Exercise requirements |
1/ In the passage on uromodulin, at what level relative to the thick ascending limb is uromodulin expressed in the distal convoluted tubule?
2/ Continue the passage on uromodulin from where it stops.

Provided passage |
>>>>

Uromodulin is expressed in the distal convoluted tubule, where it is critical for regulation of the sodium chloride cotransporter NCC.

Uromodulin, the most abundant protein in normal urine, is essentially produced by the cells lining the thick ascending limb. There it regulates the activity of the cotransporter NKCC2 and is involved in sodium chloride handling and blood pressure regulation. Conflicting reports suggested that uromodulin may also be expressed in the distal convoluted tubule (DCT) where its role remains unknown. Using microdissection studies combined with fluorescent in situ hybridization and co-immunostaining analyses, we found a significant expression of uromodulin in mouse and human DCT at approximately 10% of thick ascending limb expression levels, but restricted to the early part of the DCT (DCT1). Genetic deletion of Umod in mouse was reflected by a major shift in NCC activity from the DCT1 to the downstream DCT2 segment, paralleled by a compensatory expansion of DCT2. By increasing the distal sodium chloride and calcium ion load with chronic furosemide administration, an intrinsic compensatory defect in the DCT from Umod-/- compared to wild type mice was found manifested as sodium wasting and hypercalciuria. In line, co-expression studies in HEK cells suggested a facilitating role for uromodulin in NCC phosphorylation, possibly via SPAK-OSR1 modulation. These experiments demonstrate a significant expression of uromodulin in the early part of mouse and human DCT. Thus, biosynthesis of uromodulin in the DCT1 is critical for its function, structure and plasticity, suggesting novel links between uromodulin, blood pressure control and risk of kidney stones.

<<<<

Record extracts |
>>>>

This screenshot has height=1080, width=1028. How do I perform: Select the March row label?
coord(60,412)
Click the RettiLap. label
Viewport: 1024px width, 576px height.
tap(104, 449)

<<<<

Expected outputs |
1/ At approximately 10% of thick ascending limb expression levels.

2/
A primary culture system of mouse thick ascending limb cells with preserved function and uromodulin processing.

The epithelial cells lining the thick ascending limb (TAL) of the loop of Henle perform essential transport processes and secrete uromodulin, the most abundant protein in normal urine. The lack of differentiated cell culture systems has hampered studies of TAL functions. Here, we report a method to generate differentiated primary cultures of TAL cells, developed from microdissected tubules obtained in mouse kidneys. The TAL tubules cultured on permeable filters formed polarized confluent monolayers in ∼12 days. The TAL cells remain differentiated and express functional markers such as uromodulin, NKCC2, and ROMK at the apical membrane. Electrophysiological measurements on primary TAL monolayers showed a lumen-positive transepithelial potential (+9.4 ± 0.8 mV/cm(2)) and transepithelial resistance similar to that recorded in vivo. The transepithelial potential is abolished by apical bumetanide and in primary cultures obtained from ROMK knockout mice. The processing, maturation and apical secretion of uromodulin by primary TAL cells is identical to that observed in vivo. The primary TAL cells respond appropriately to hypoxia, hypertonicity, and stimulation by desmopressin, and they can be transfected. The establishment of this primary culture system will allow the investigation of TAL cells obtained from genetically modified mouse models, providing a critical tool for understanding the role of that segment in health and disease.

Validation of uromodulin as a candidate gene for human essential hypertension.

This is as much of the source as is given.